Même si en général les choses se passent bien (sur le plan physiologique), on évoque rarement les douleurs physiques et morales et les suites post avortement. En ce qui concerne les conséquences physiques, parmi les complications immédiates, on retrouve des risques d’hémorragies, de perforation de l’utérus ou de l’intestin et donc d’infection. Par la suite, une IVG peut engendrer des risques de stérilité, de grossesses extra-utérines et de naissances prématurées pour les futures grossesses. En outre, les gynécologues constatent qu’un nombre croissant de femmes viennent les consulter pour des irrégularités menstruelles, des pertes accrues ou des rapports sexuels douloureux suite à des avortements. De son côté, la pilule du lendemain peut entraîner des nausées, des vomissements, des maux de tête et des douleurs dans les seins.
Pour parler des séquelles psychiques (mais sans vouloir dramatiser), celles-ci sont les plus marquantes oscillant entre des sentiments d’angoisse, de culpabilité (idée d’avoir commis un meurtre) ou de regret, ce qui est tout à fait normal. Ce sont des sentiments humains qui se traduisent par ce que l’on désigne sous le nom de « syndrome post-abortif ». Plus précisément : après un sentiment premier de libération, on pourra se renfermer dans un état de déni et d’évitement qui tend à rationaliser le geste et donc à le légitimer. Après, il se peut qu’il y ait un effet de retour négatif (ou de feedback) avec des tendances dépressives (sentiment de l’échec de ne pas avoir accouché), des souvenirs, des questionnements. Dans les cas extrêmes, on parle de séquelles assimilables à un stress post-traumatique. Il faut savoir que dans nos sociétés ce syndrome post-abortif est généralement volontairement occulté et que peu de femmes osent consulter ou tout simplement en parler.
En dernier lieu, le suivi psychologique post avortement est un élément essentiel du bien-être futur de la personne qui aura avorté. Il est bien évidemment très difficile et normal de ne pas vouloir en parler par peur du jugement moral, par sentiment de honte ou de regret ou par souci de pudeur. Ainsi, beaucoup de femmes avortent dans le secret total sans que leur famille, leurs amis, voire leur conjoint ne soient informés. On comprend donc toute la peine et les difficultés de reconstruction qui peuvent exister par la suite.
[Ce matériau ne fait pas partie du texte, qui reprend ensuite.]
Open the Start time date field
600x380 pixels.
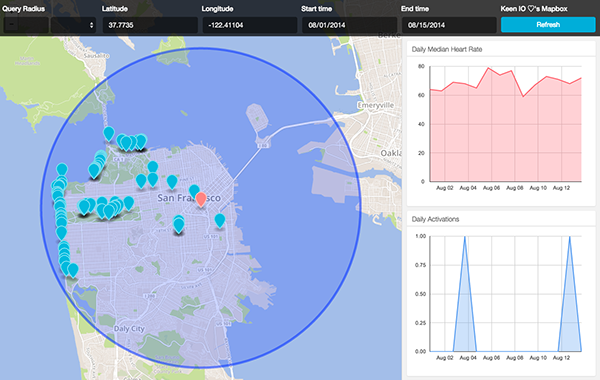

Dans tous les autres cas, le soutien des proches et pourquoi pas des consultations chez un psy (thérapies de reconstruction comportementalistes ou par la Gestalt par exemple) seront des outils essentiels pour éviter de se renfermer sur soi ou d’occulter un souvenir qui pourra resurgir des années plus tard. Bref, pour réussir à aller de l’avant.